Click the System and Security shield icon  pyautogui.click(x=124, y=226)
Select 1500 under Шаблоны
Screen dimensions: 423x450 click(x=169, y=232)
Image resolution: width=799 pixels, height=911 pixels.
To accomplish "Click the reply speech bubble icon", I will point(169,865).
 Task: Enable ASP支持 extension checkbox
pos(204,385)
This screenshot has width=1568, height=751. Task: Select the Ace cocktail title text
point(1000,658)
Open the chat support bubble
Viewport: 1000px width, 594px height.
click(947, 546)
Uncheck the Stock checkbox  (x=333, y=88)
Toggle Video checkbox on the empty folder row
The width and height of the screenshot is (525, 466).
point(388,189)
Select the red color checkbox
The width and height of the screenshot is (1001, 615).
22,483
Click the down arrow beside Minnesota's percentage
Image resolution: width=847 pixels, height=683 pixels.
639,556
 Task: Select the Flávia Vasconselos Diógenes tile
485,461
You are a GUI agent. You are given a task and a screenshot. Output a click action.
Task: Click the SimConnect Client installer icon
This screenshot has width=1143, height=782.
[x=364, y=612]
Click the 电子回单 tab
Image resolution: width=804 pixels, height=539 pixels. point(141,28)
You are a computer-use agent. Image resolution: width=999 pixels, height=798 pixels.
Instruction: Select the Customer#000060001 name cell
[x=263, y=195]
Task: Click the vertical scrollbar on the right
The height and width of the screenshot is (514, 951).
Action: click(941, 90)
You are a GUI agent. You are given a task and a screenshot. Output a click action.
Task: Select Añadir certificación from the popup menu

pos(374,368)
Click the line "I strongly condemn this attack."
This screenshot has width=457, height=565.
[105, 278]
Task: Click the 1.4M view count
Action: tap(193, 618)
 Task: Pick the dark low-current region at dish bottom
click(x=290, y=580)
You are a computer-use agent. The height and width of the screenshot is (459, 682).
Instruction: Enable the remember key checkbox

Exercise directions:
What is the number of lines in the records that contain the string "computer"? Give only that number.

Task response:
2